VFMA Offers In-Person Instruction, Scholarships, Unparalleled Learning Experiences Beyond Classroom

Mark Hostutler
Images via Valley Forge Military Academy.

With many school districts in the region starting the school year in a virtual format or with a hybrid model, families are becoming vocal about the challenges this brings. There is growing concern that the quality of education children receive is compromised, particularly with parents working from home, with multiple school-aged children, and not being skilled in teaching. As a result, families are considering private schools that can accommodate full-time, in-person learning.
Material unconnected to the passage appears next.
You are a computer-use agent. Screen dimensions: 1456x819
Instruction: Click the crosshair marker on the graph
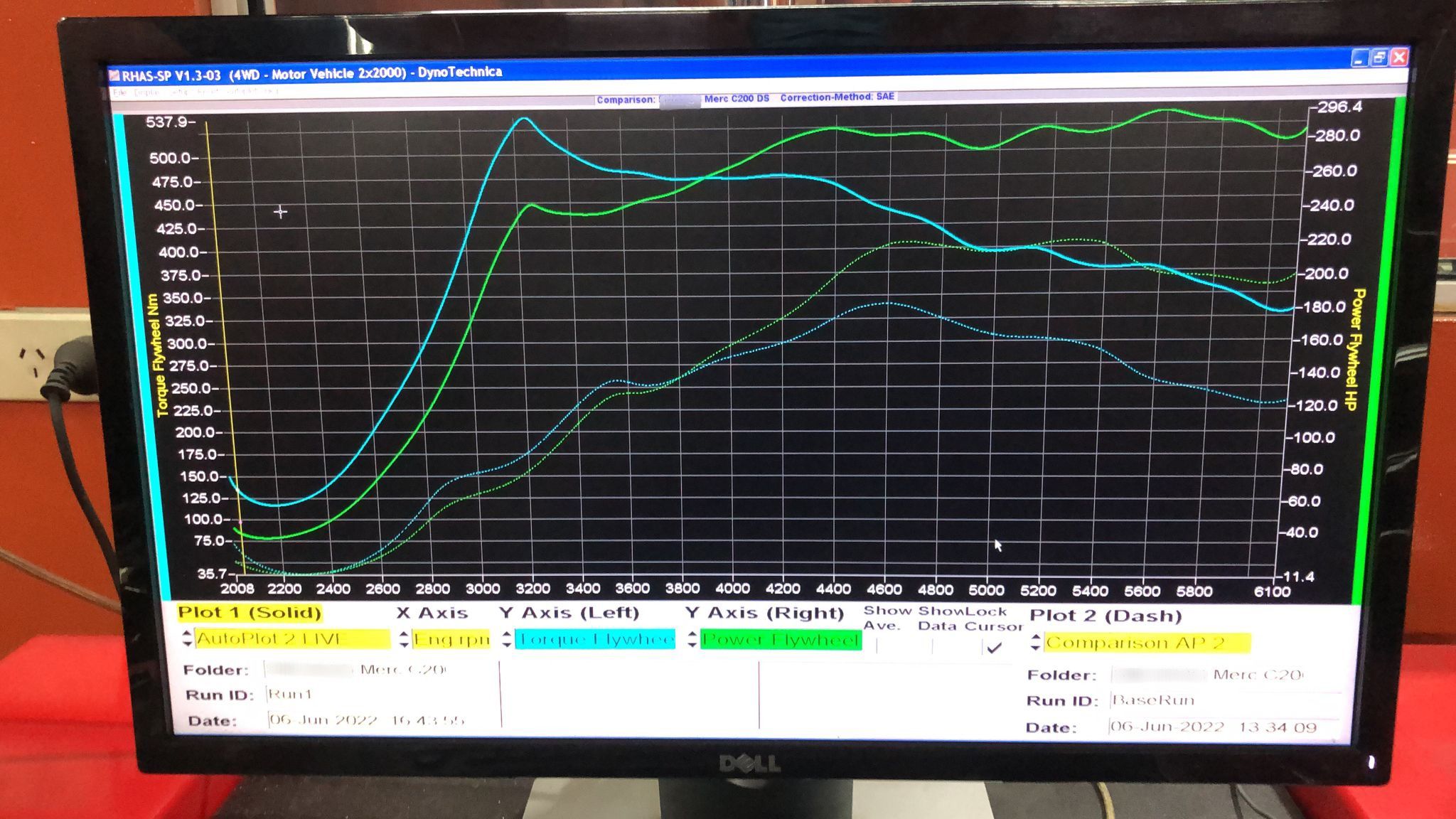click(280, 212)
Valley Forge Military Academy (VFMA) – a college prep school in Wayne for boys in grades 7-12 – is one such school pledging full-time, in-person instruction. As students return to campus this fall, they will find new health and safety protocols, including social distancing, masks, daily health monitoring, and rapid response testing for COVID-19. These additional codes of conduct exceed all recommendations by the Commonwealth of Pennsylvania.

Families evaluating options for their children’s education may not have planned for added costs of a private education. Scholarships are still available for the 2020-2021 school year, including the Cory Stein Memorial Scholarship, each up to $25,000. Click here for more information.

“Reopening our institution in a healthful manner is critical to advancing our tradition of producing the next generation of leaders,” said Colonel Stuart B. Helgeson, President of Valley Forge Military Academy & College. “And we are committed to helping families overcome the financial challenge of sending their children here.”

Additionally, much of VFMA’s education occurs outside of the classroom. As a boarding school, its cadets receive unparalleled learning experiences in the military tradition beyond the classroom.

VFMA believes that young men learn best in a full-time environment, with staff and faculty taking an active role in their lives.

“This kind of structure and discipline enables the cadets to grow into their full potential and can only be achieved with in-person and participatory instruction,” said Helgeson. “We have adjusted the school calendar, implemented new health protocols, reduced classroom density, and made changes to dining procedures to keep everyone healthy while they learn.

“These are unprecedented times. But one thing which remains the same is VFMA’s successful record of educating its students and preparing them for leadership roles in business, in government, and many times, in the military.”